In the final chapters of the book the authors set out a mixed agenda of proposals, which all assume that the inequalities of the dysfunctional societies are not a natural phenomenon, but socially and politically constructed, and therefore open to change, as evidenced by the example of more equal societies (Japan and the Nordic countries). These countries are all “market democracies”, so the changes are not insuperable, though they will take “many decades”. The problem of climate change, they point out, requires movement in the same direction. Among their proposals are:
- The establishment of a wide social and political movement for greater equality, working through all civil society organisations. The key for such a movement is “to map out ways in which the new society can begin to grow within and alongside the institutions it may gradually marginalise and replace….Rather than simply waiting for government to do it for us, we have to start making it in our lives and in the institutions of our society straight away”. In support of such a movement, the evidence of the book turns what previously were purely private beliefs in equality “into publicly demonstrable facts”;
- Among the key institutions of this new society will be employee-owned and managed businesses, using participative methods of organisation which break with the hierarchical principles of the unequal society;
- Of course there is an important role for government. It was the governments of the Thatcher and Reagan era that set the Anglo-Saxon countries on the road to greater inequality, and this can be reversed with wide-ranging policies, but they will take a long time to have effect;
- The wealthy should not be allowed to stand in the way. “We should not allow ourselves to believe that the rich are scarce and precious members of a superior race of more intelligent beings on whom the rest of us are dependent. That is merely the illusion that wealth and power create”.

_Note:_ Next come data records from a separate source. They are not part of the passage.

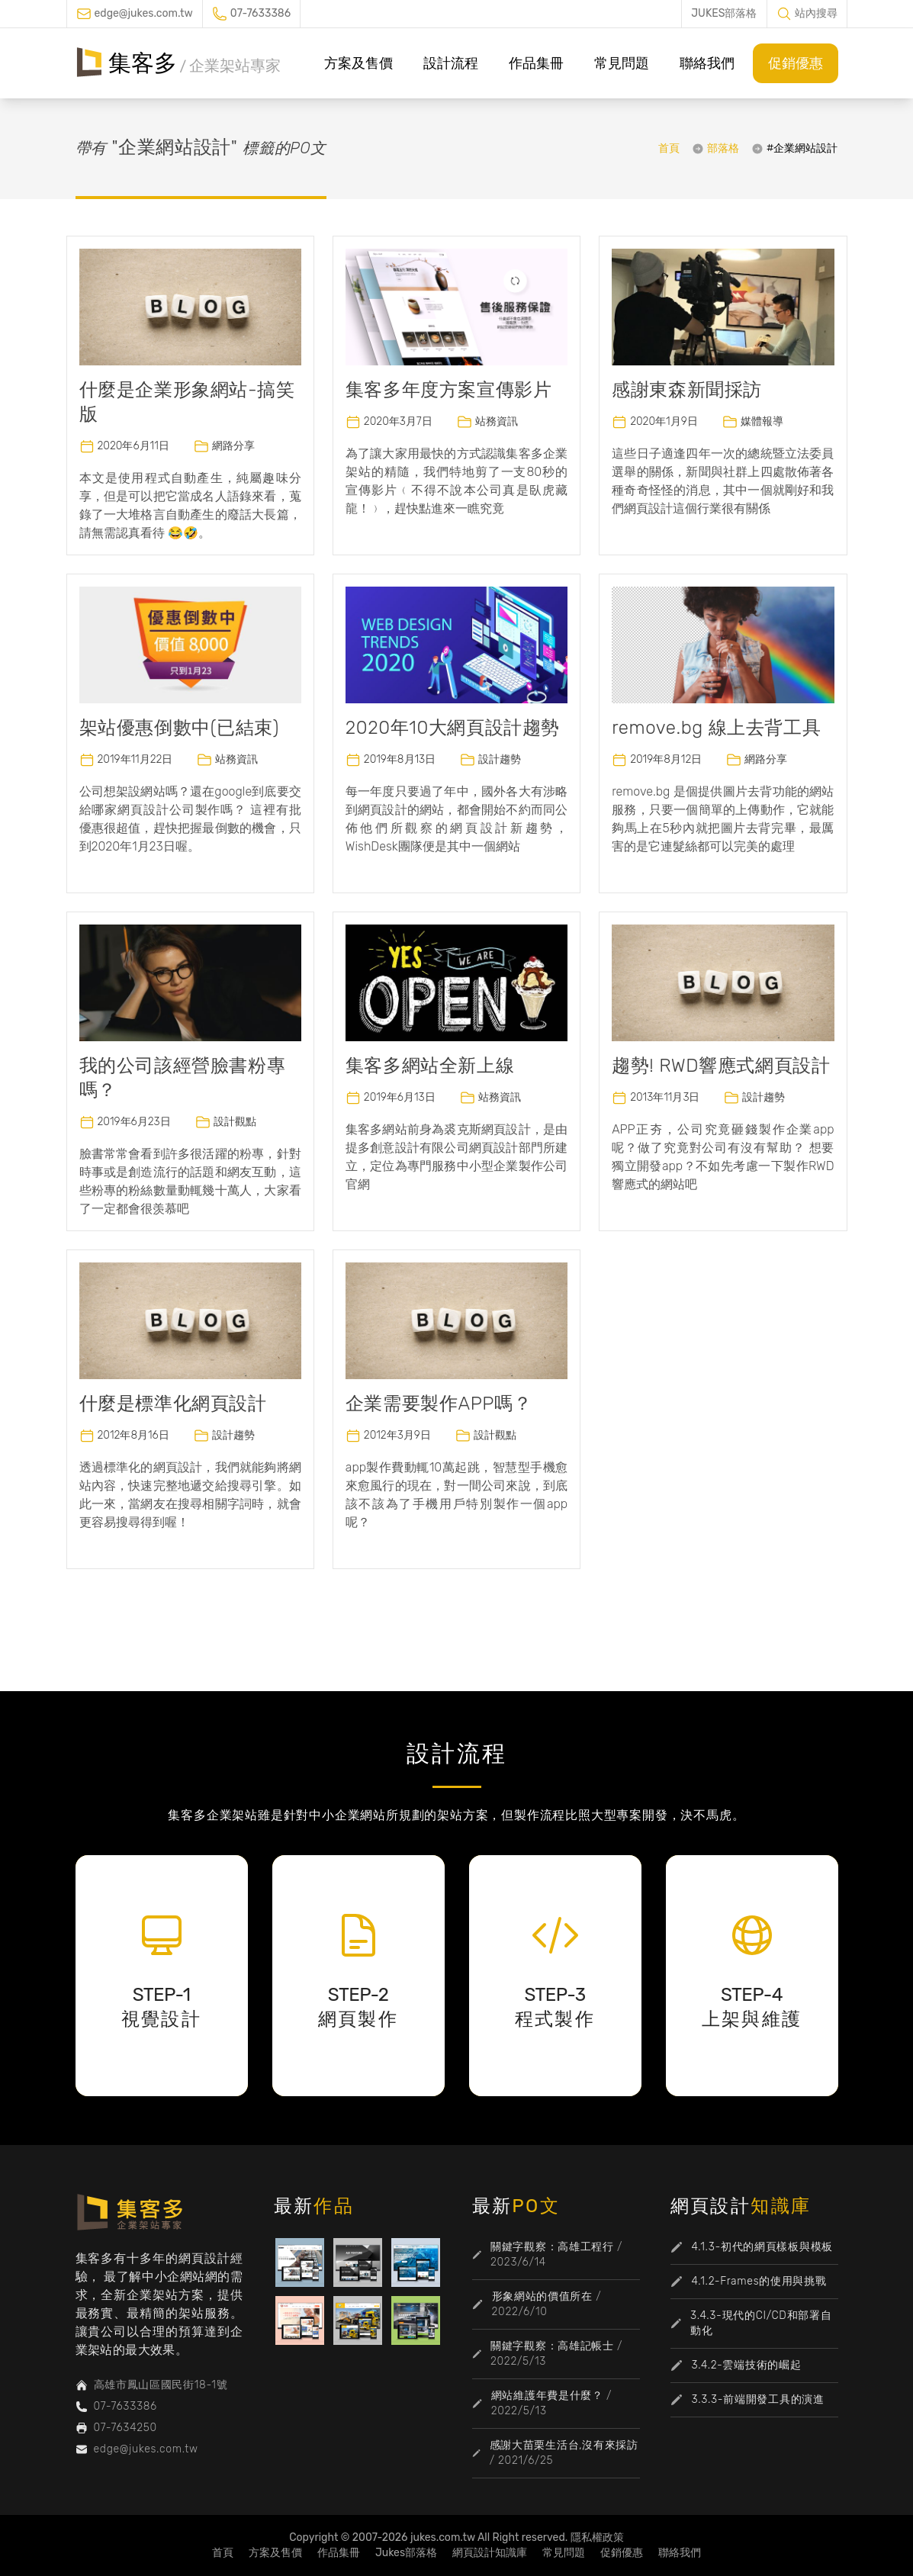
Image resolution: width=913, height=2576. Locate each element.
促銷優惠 (795, 63)
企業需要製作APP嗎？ (439, 1403)
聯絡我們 (707, 63)
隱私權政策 (597, 2537)
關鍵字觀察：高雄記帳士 (552, 2346)
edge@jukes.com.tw (144, 13)
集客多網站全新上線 (430, 1065)
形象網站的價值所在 (542, 2296)
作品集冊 (536, 63)
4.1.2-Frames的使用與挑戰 (759, 2281)
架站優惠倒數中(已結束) (179, 727)
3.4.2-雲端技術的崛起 (747, 2365)
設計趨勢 (499, 759)
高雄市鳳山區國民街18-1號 (161, 2384)
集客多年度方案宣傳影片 (449, 389)
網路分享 (233, 445)
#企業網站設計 (802, 148)
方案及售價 (358, 63)
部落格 (723, 148)
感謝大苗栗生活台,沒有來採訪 (564, 2445)
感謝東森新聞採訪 (687, 389)
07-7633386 (260, 13)
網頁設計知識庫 (489, 2552)
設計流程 (450, 63)
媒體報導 (762, 421)
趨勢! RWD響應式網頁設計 (721, 1065)
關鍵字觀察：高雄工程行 (552, 2246)
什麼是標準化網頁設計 (173, 1403)
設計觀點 (235, 1121)
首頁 (669, 148)
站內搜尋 (816, 13)
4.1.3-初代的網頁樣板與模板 (762, 2246)
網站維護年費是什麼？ (547, 2395)
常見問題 (621, 63)
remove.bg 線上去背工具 (716, 727)
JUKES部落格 (724, 13)
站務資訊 (496, 421)
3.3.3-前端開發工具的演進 (758, 2399)
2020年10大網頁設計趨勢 (453, 727)
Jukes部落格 (406, 2552)
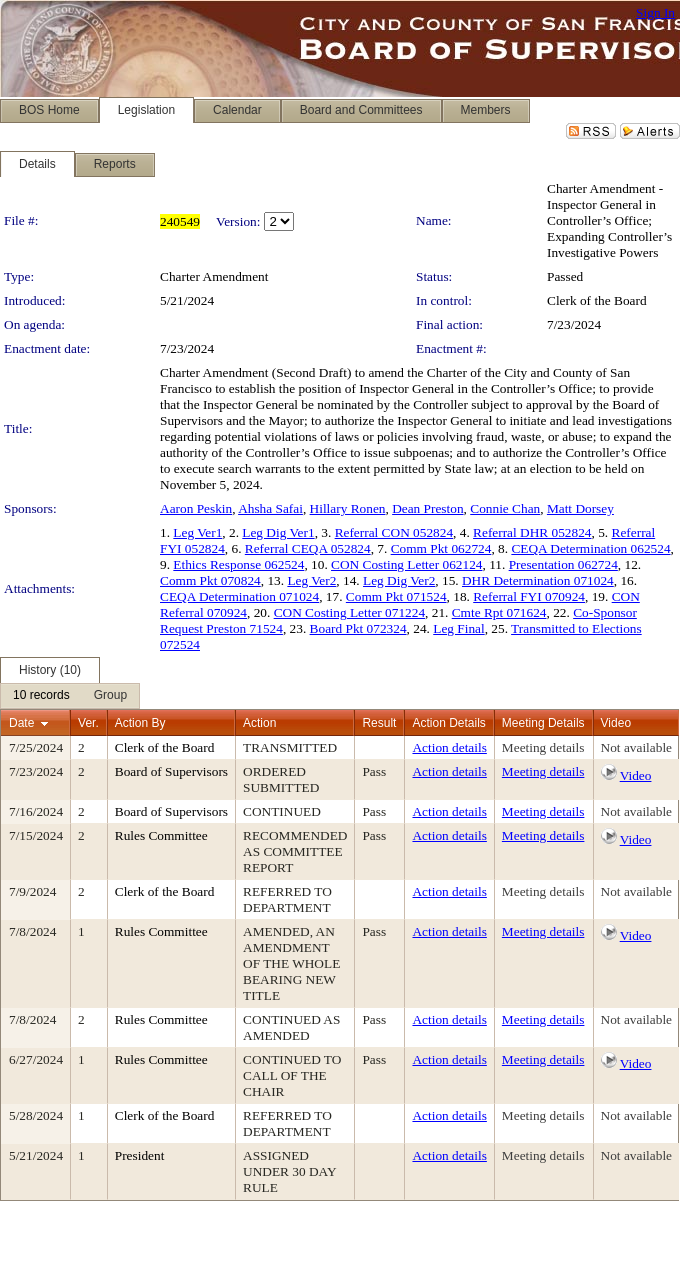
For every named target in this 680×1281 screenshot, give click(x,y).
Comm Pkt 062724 (441, 548)
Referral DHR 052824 (532, 532)
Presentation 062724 (563, 564)
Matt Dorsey (580, 508)
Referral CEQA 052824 (308, 548)
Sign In (655, 12)
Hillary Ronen (348, 508)
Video (636, 775)
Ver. (88, 723)
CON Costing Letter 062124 (406, 564)
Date (21, 723)
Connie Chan (505, 508)
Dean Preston (427, 508)
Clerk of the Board (597, 300)
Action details (449, 747)
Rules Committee (161, 835)
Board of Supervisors (171, 771)
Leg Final (458, 628)
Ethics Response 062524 (238, 564)
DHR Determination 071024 (538, 580)
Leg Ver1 (197, 532)
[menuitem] (41, 696)
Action (259, 723)
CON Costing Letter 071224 (349, 612)
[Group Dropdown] (110, 696)
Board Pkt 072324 (358, 628)
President (140, 1155)
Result (379, 723)
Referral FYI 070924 (529, 596)
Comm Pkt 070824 (210, 580)
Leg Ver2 (311, 580)
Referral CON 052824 (394, 532)
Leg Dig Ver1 (278, 532)
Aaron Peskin (196, 508)
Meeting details (543, 747)
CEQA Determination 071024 (239, 596)
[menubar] (70, 696)
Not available (636, 747)
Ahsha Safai (270, 508)
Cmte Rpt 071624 (499, 612)
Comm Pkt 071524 (396, 596)
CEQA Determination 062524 (590, 548)
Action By (140, 723)
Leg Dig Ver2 (399, 580)
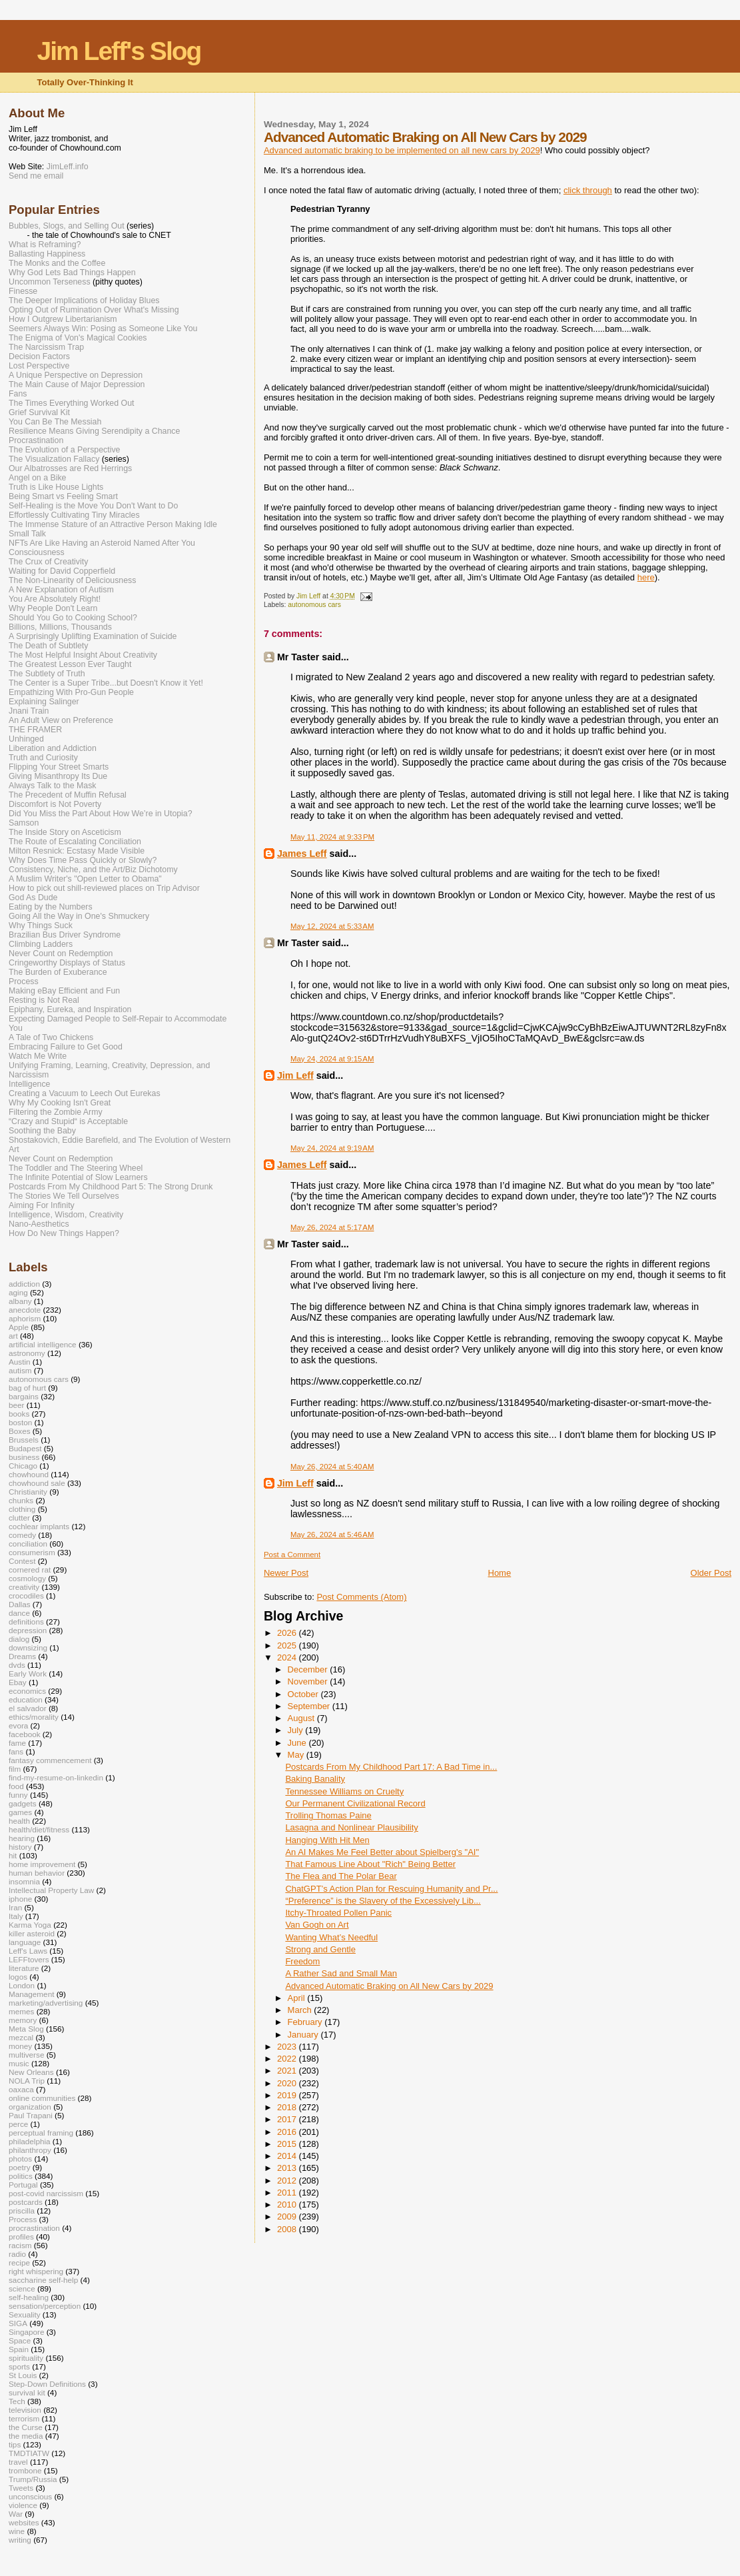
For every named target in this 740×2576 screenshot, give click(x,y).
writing (20, 2539)
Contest (22, 1561)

What is likely to be done?
Wilkinson and Pickett’s book provoked considerable discussion and concern when it was first published a year ago, but its message has now almost totally disappeared from public view. Nothing is more indicative of the diminished political discourse in the UK than the fact that, with a general election only weeks away, the issue of the gross inequalities of our society is virtually absent from the agenda of the main political parties.
The reasons are not far to seek. These parties all continue to subscribe to the neo-liberal economic ideology which has brought us economic collapse on top of the inequalities documented by the book; they wish nothing more than a return to “business as usual”. The rich and powerful continue to exercise a stranglehold over the popular media and public policy alike. And there is something deep-seated in the Anglo-Saxon mentality which needs to have lesser breeds to demonise, whether they be unmarried or teenage parents, childhood offenders, the overweight, or whoever, and to subject them to punitive policies.
In the absence of a serious public debate about the message of this book, we shall continue to apply sticking plaster to the multiple social ills it documents, and at enormous cost to taxpayers as well as to the quality of the society.
David Beetham is a leading political theorist and author of numerous books. He has made a major contribution to assessing the quality of democracy throughout the world with his work with Democratic Audit in the UK, International IDEA (The International Institute for Democracy and Electoral Assistance) and the Inter-Parliamentary Union.